Die gewaltsamen Ausschreitungen an Silvester lösen aktuell in konservativen Kreisen wieder einmal das dringende Bedürfnis aus, ihre rassistischen Ressentiments auszupacken.

Auch unser lokaler CDU-Landtagsabgeordneter Jens Kamieth fordert sofort ein “Umdenken in der Integrationspolitik” und möchte gar nicht erst über andere Maßnahmen wie etwa Verbote von Feuerwerkskörpern reden.

Menschen mit Migrationsgeschichte niederträchtig unter Generalverdacht zu stellen, ohne genaue Untersuchungen der Taten in Berlin oder auch hier in Siegen-Wittgenstein abzuwarten, zeugt von einem moralischen Totalausfall Herrn Kamieths, welchen wir aufs Deutlichste verurteilen.

Auch wenn es sich unsere konservativen Politprofis wohl nur zu sehr wünschen, lässt sich ein Problem nicht einfach abschieben, nicht aus dem Land und auch nicht in migrantische Gesellschaftsteile.
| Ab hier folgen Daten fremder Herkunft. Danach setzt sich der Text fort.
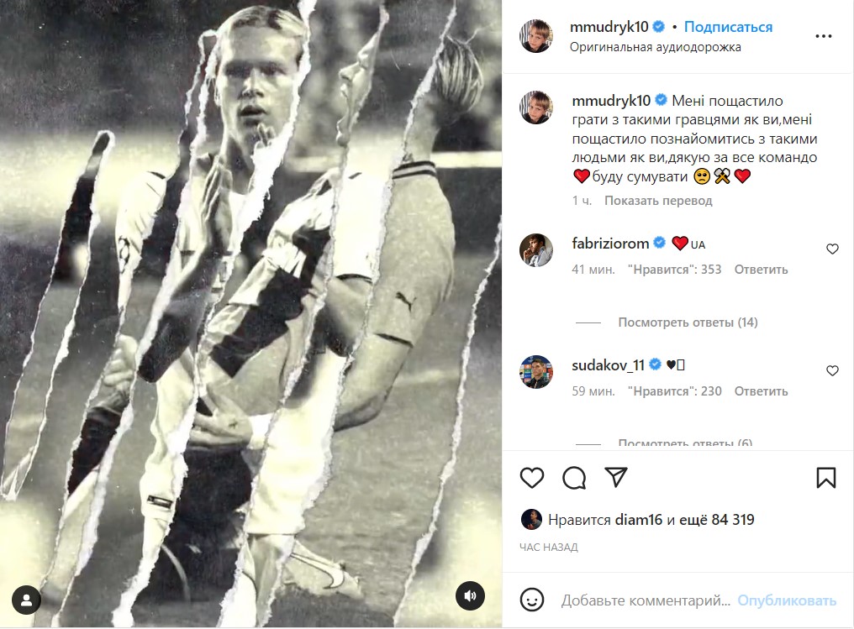Show tagged people in the photo
The width and height of the screenshot is (854, 629).
pos(27,600)
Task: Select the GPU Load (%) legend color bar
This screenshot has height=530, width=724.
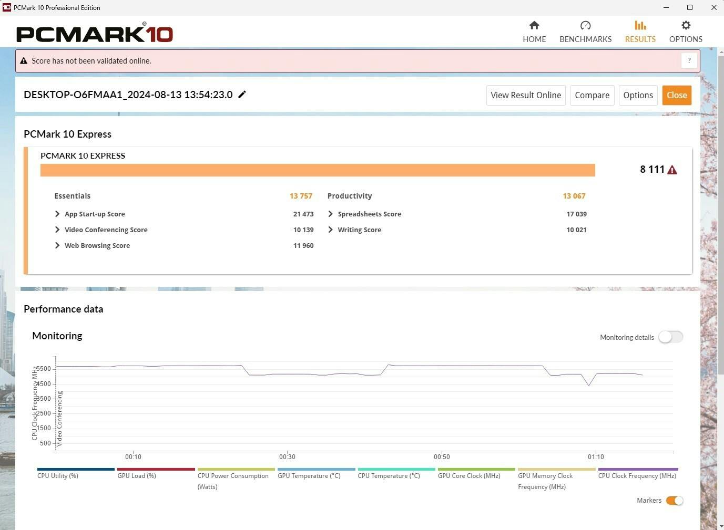Action: 156,469
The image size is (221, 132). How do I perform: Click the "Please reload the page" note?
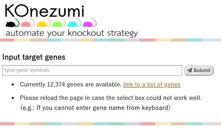tap(111, 98)
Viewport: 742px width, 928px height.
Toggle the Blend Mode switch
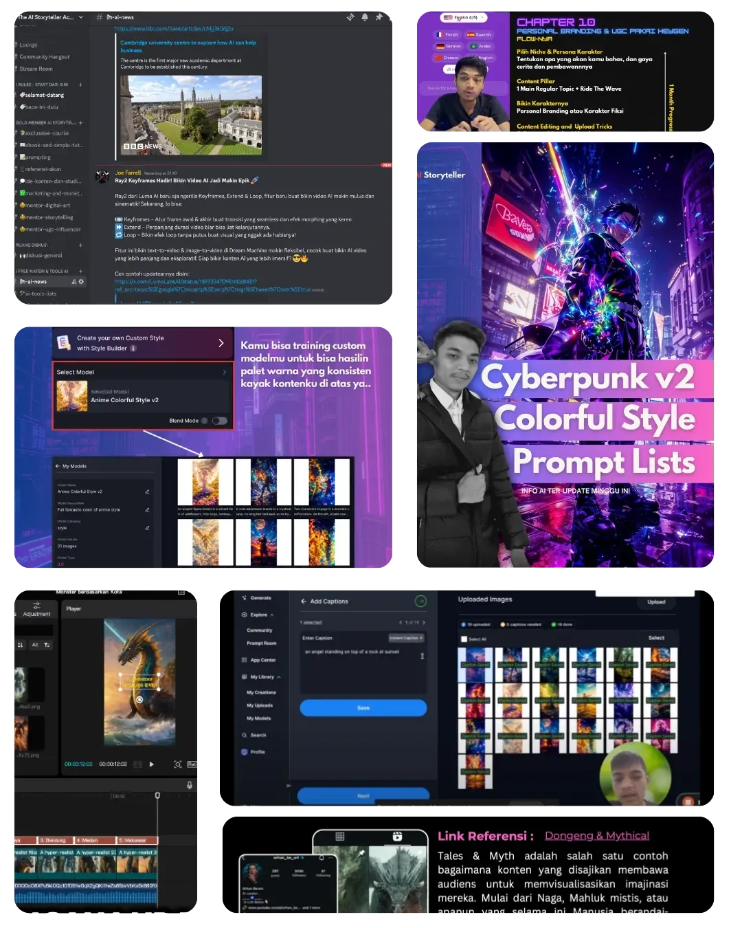[x=220, y=421]
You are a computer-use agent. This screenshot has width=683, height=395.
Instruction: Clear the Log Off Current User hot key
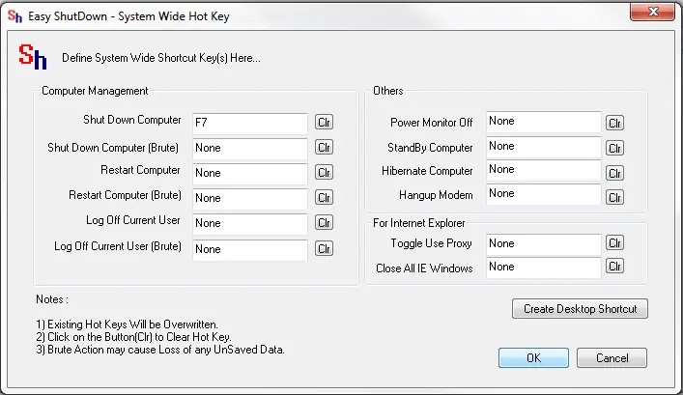(x=325, y=223)
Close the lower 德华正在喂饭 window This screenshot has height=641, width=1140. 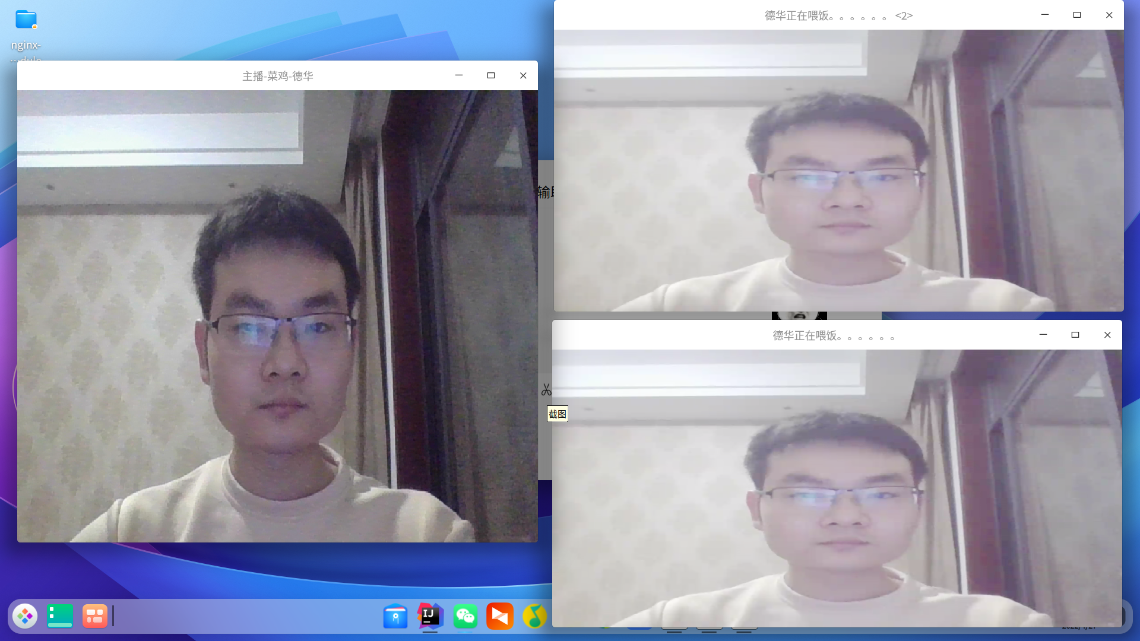click(1107, 335)
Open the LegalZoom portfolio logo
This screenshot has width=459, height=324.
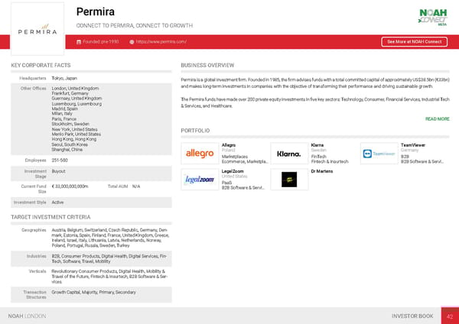[200, 180]
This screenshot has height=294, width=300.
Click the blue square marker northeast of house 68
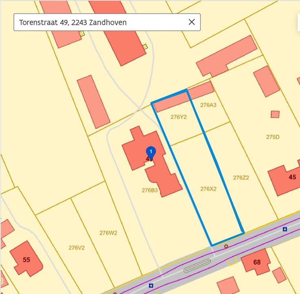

Aller Wahrscheinlichkeit nach sind die Täter*innen Teil des prekären Milieus, leben ohne wirkliche Perspektive in sogenannten Brennpunkten und werden vom Staat gegängelt. Dass das vor allem Menschen mit Einwanderungsbiografie sind, ist nicht die Schuld dieser Menschen, sondern die des deutschen Staates und der deutschen Gesellschaft.

Wir setzen uns für eine offene und vielfältige Gesellschaft ein, in der Menschen aus sozialen Brennpunkten unterstützt und integriert werden, unabhängig von ihrer Herkunft. Die deutlich zu verurteilenden Angriffe auf Einsatzkräfte müssen untersucht werden, es muss Ursachenforschung betrieben werden. Wir brauchen viel mehr Präventionsarbeit, und Menschen die sich vom Staat verlassen fühlen, brauchen echte Perspektiven.

Rassismus löst keine Probleme. Aber möglicherweise ist das Anliegen Herrn Kamieth eher der Stimmenfang am rechten Rand statt das Lösen gesellschaftlicher Probleme.